:: YOUR INSTRUCTIONS ::
Arrange everything from the start of the data down to the line containing "proxy-api-label: 代理接口 is" as a numbered list, skipping blank lines and leaving out the pictures.

:: INPUT MATERIAL ::
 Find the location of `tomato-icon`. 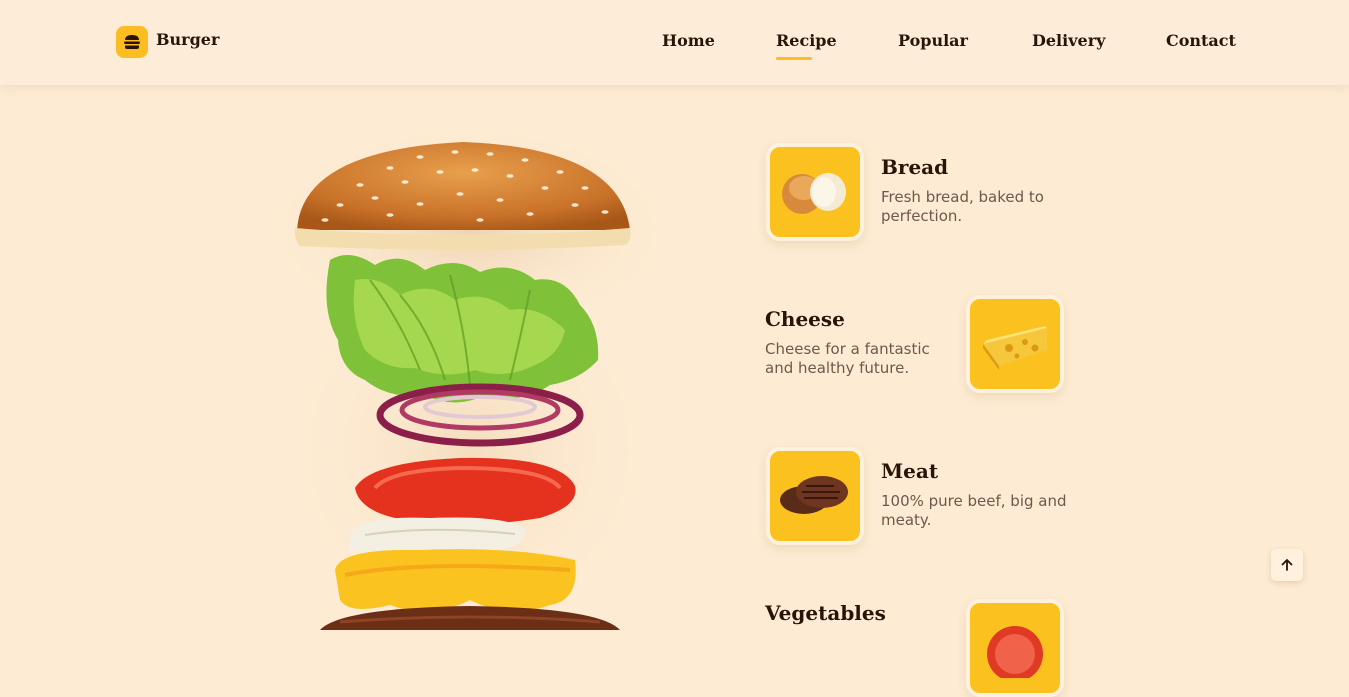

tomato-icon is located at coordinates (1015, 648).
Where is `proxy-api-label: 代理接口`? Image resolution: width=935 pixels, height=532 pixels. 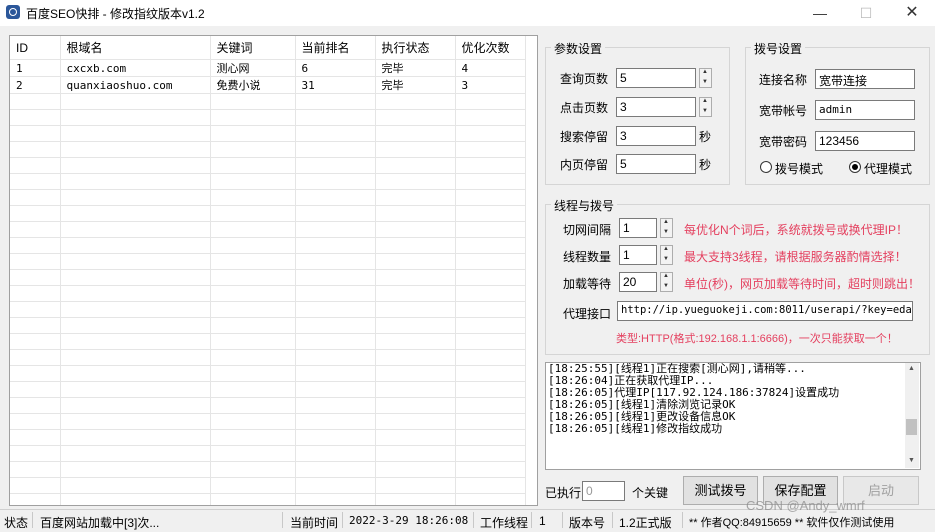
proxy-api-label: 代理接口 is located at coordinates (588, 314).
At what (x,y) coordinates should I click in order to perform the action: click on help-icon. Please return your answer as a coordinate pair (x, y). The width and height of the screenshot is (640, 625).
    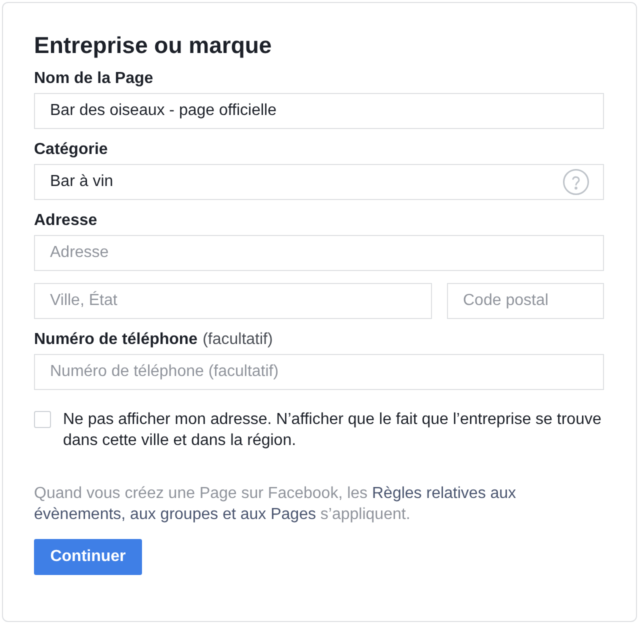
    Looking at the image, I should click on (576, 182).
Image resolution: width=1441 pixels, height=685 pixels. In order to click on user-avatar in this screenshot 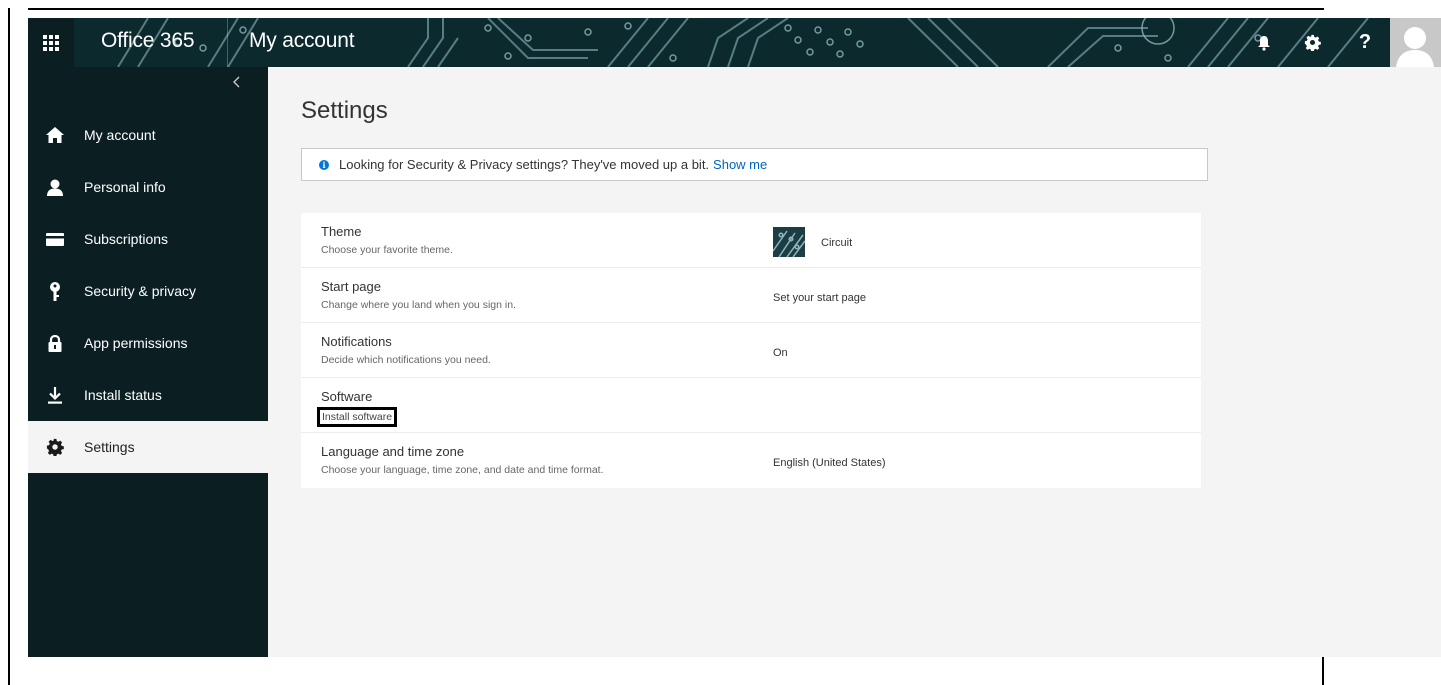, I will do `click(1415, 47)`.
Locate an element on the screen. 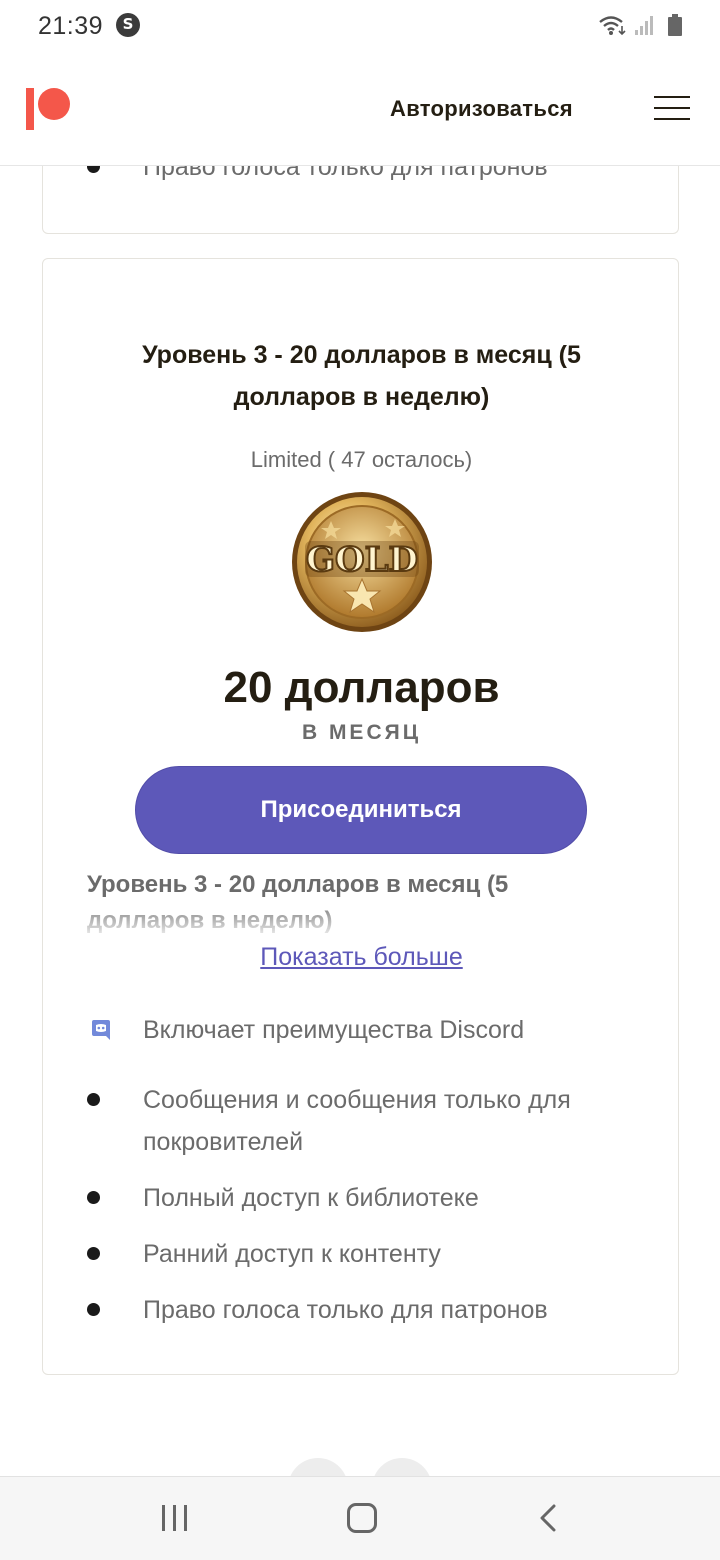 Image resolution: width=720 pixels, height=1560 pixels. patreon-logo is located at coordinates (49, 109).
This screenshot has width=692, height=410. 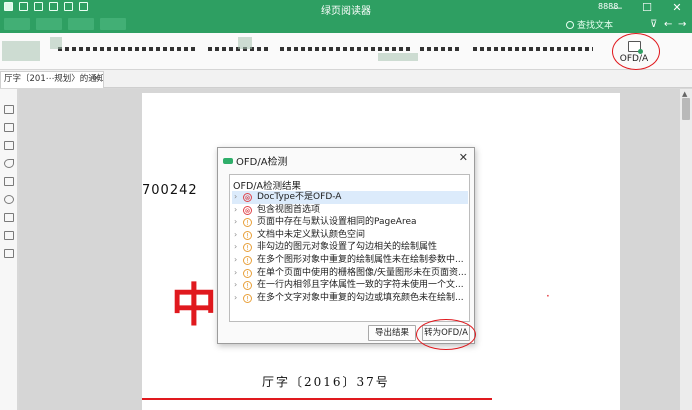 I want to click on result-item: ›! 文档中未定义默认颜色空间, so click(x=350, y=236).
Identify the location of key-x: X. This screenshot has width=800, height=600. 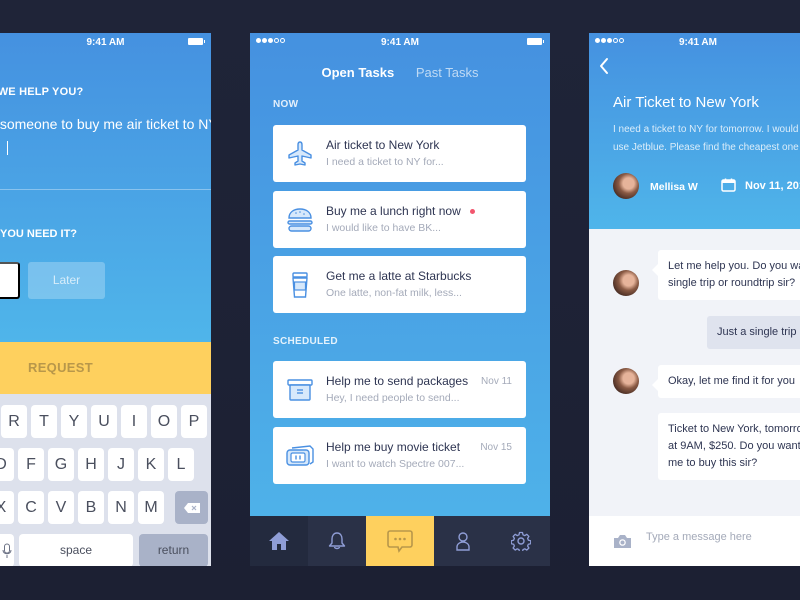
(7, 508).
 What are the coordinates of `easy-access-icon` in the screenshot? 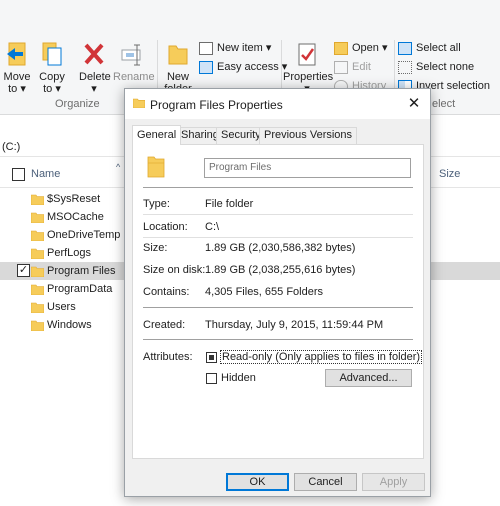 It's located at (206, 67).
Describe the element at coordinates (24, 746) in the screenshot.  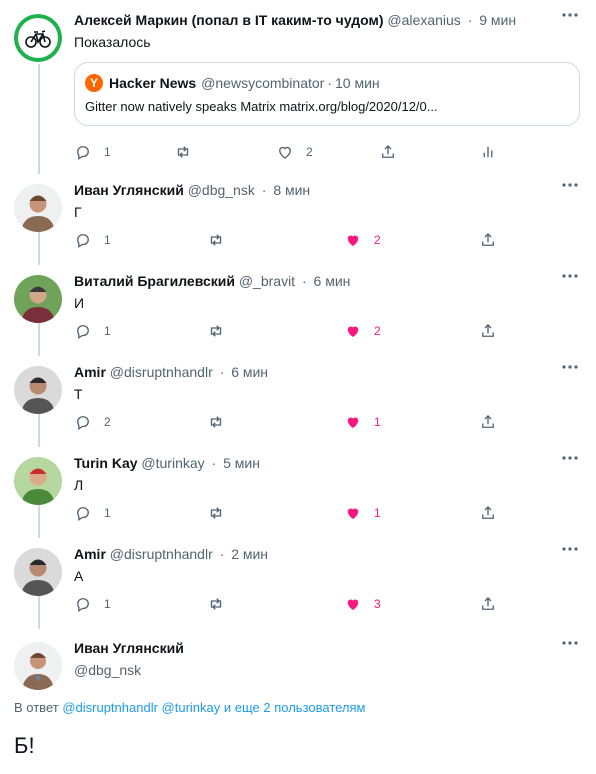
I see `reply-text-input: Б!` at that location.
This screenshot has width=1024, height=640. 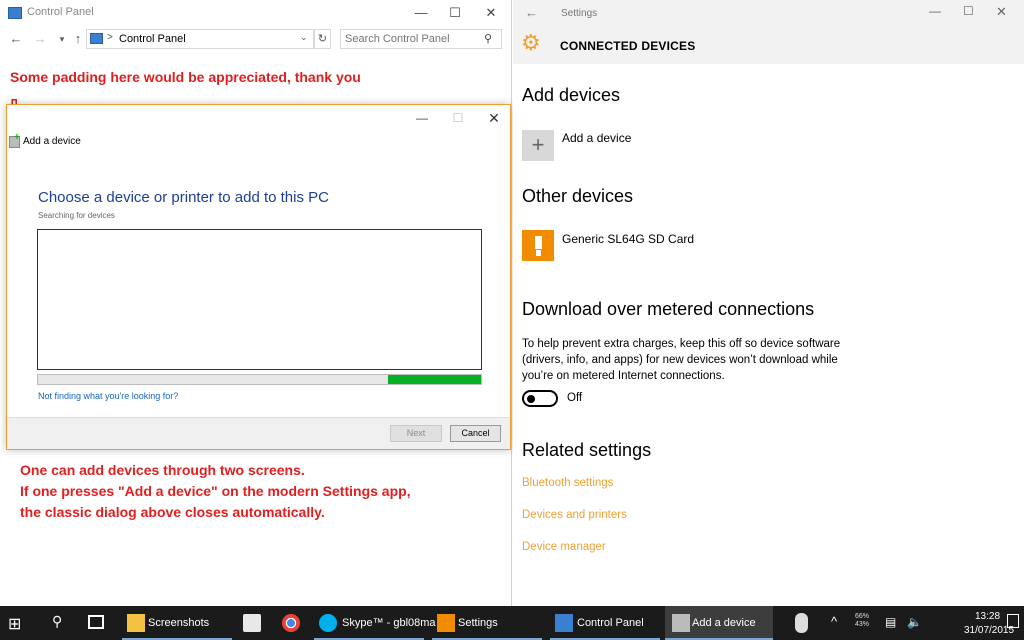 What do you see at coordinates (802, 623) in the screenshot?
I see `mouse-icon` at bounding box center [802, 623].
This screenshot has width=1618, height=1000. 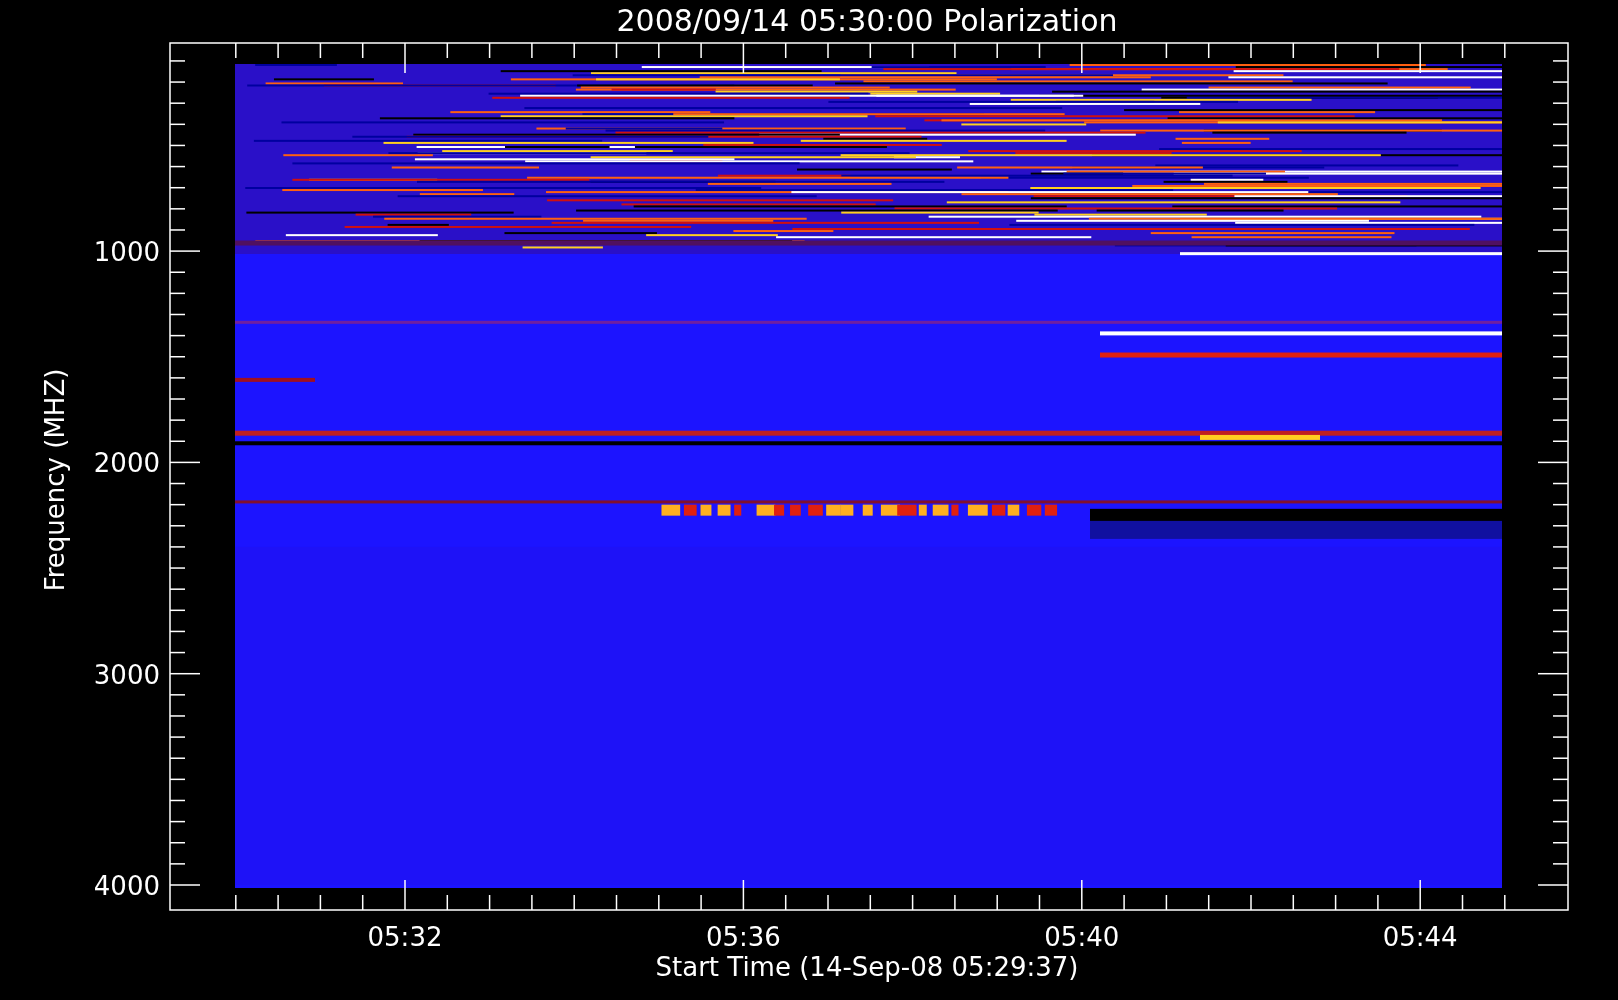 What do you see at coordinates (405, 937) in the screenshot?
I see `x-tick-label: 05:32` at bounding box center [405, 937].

:: THE ANSWER ::
1.  Find the location of `tomato-icon`. 
2. tomato-icon is located at coordinates (1015, 648).
3. Where is `proxy-api-label: 代理接口`? Image resolution: width=935 pixels, height=532 pixels. 
4. proxy-api-label: 代理接口 is located at coordinates (588, 314).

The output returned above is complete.